#### GIVEN PASSAGE

"""

This page is viewed 1634 times

AFP

Looters who raided Egypt's famed museum during the unrest that toppled Hosni Mubarak hauled off a trove of ancient treasures, including a statue of King Tutankhamun, officials said on Sunday.

A gilded wood statue of Tutankhamun harpooning fish, parts of which were stolen from the museum in Cairo

The plundered artefacts include a gilded wooden statue showing the boy pharaoh being carried by a goddess and parts of another statue of him harpooning fish, the minister of state for antiquities, Zahi Hawass, said.

Looters broke into the museum in Cairo's Tahrir Square on January 28 when anti-Mubarak protesters drove his despised police from the streets in a series of clashes and torched the adjacent ruling party headquarters.

Museum director Tarek al-Awadi said looters went on a rampage, shattering 13 display cases and at least 70 artefacts. He added that curators were still carrying out an inventory to determine the extent of the losses.

The missing pieces include a limestone statue of Pharaoh Akhenaten holding an offering table, a statue of Queen Nefertiti making offerings and a sandstone head of a princess from Amarna, a vast archaeological site in central Egypt.

Also missing were a stone statuette of a scribe from Amarna and 11 wooden shabti statuettes of Yuya, a powerful courtier from the time of the 18th Dynasty, which ruled along the banks of the Nile more than 3,000 years ago.

A heart scarab -- an amulet placed on the chest of the mummy to ensure the heart was not removed -- belonging to Yuya was also missing, Awadi added.

In all, the press release listed seven individual items and a group of 11 statues as missing.

Soldiers outside the museum on Sunday were tight-lipped about the alleged theft. A lieutenant colonel who declined to give his name said only: "Two or three things were stolen, little things like rings."

Troops have arrested two or three suspects and were searching for others, the officer said, adding that the looters had broken in through a window.

Founded in 1858 by French Egyptologist Auguste Mariette, the museum contains more than 100,000 artefacts, including the world renowned -- and reputedly cursed -- treasures from Tutankhamun's tomb.

The best-known artefact is Tutankhamun's gold funerary mask, which stares out from a case on the first floor of the museum. The 18th dynasty monarch, better known as King Tut, ruled Egypt in the 13th century BC.

Hawass, in his statement, said an investigation has been launched to find those behind the theft, adding that "the police and army plan to follow up with the criminals already in custody."

The museum standing on the main protest square was protected by tanks and briefly by a cordon of citizen volunteers during the 18 days of anti-government rallies that ousted president Mubarak and cost at least 300 lives.

The theft recalls the even more disastrous looting of Baghdad's National Museum in April 2003 following the US invasion to overthrow Saddam Hussein, when thieves stole thousands of pieces and smashed several others.

"""

#### SUPPLIED DATA

"""

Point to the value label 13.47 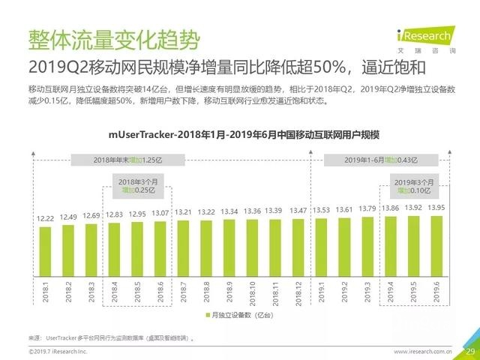point(299,211)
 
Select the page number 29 point(470,351)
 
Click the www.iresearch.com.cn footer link point(422,351)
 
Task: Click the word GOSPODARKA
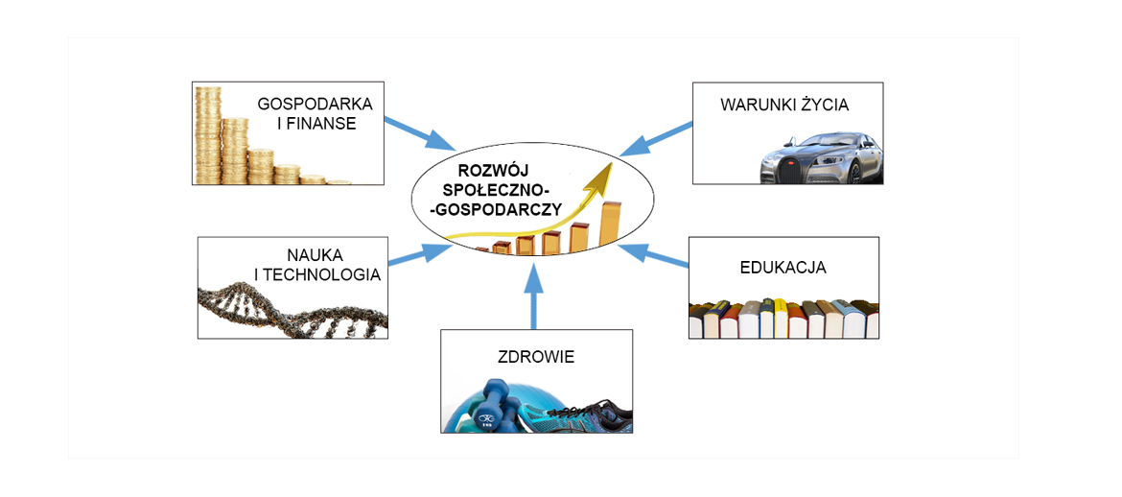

"""

#### REQUIREMENTS
(a) Answer these questions using the article on the Cairo museum looting.
(i) On what date did looters break into the museum?
(ii) How many display cases did the museum director say were shattered?
(iii) Who founded the museum, and in what year?
(b) Reproduce the part of the article on the Cairo museum looting starting with "Also missing were" and going on through "3,000 years ago.".

#### TASK-BY-TASK RESULTS
(a)
(i) January 28
(ii) 13
(iii) French Egyptologist Auguste Mariette, in 1858

(b)
Also missing were a stone statuette of a scribe from Amarna and 11 wooden shabti statuettes of Yuya, a powerful courtier from the time of the 18th Dynasty, which ruled along the banks of the Nile more than 3,000 years ago.